What you should do:
Work through the entries below and report how many lines include "音樂劇從看戲到入戲". The number alone is the answer.

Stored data
Start of Block
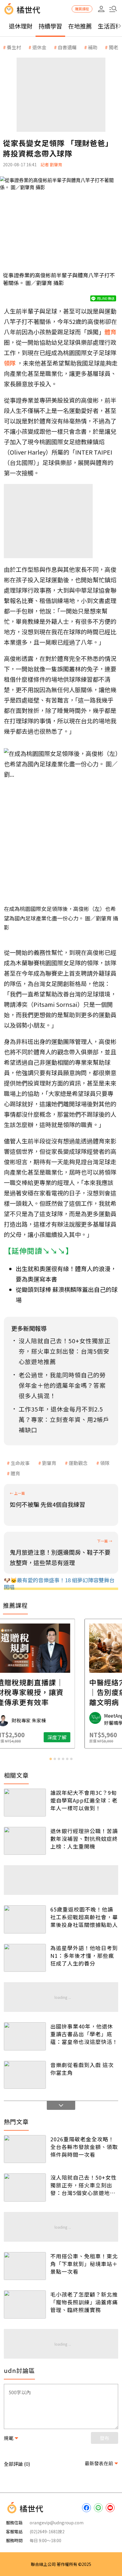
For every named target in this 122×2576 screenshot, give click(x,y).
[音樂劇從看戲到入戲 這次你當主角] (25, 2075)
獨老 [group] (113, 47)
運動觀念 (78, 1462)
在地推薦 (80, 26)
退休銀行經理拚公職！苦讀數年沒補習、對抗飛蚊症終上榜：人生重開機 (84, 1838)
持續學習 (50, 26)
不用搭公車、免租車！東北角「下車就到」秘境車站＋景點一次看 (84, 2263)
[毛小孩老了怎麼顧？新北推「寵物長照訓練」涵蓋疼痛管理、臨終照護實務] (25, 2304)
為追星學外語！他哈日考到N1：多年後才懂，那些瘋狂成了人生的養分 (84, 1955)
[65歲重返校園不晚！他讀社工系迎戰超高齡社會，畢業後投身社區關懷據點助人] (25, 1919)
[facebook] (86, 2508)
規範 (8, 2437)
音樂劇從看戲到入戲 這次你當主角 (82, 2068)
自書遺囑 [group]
End of Block
Task result:
2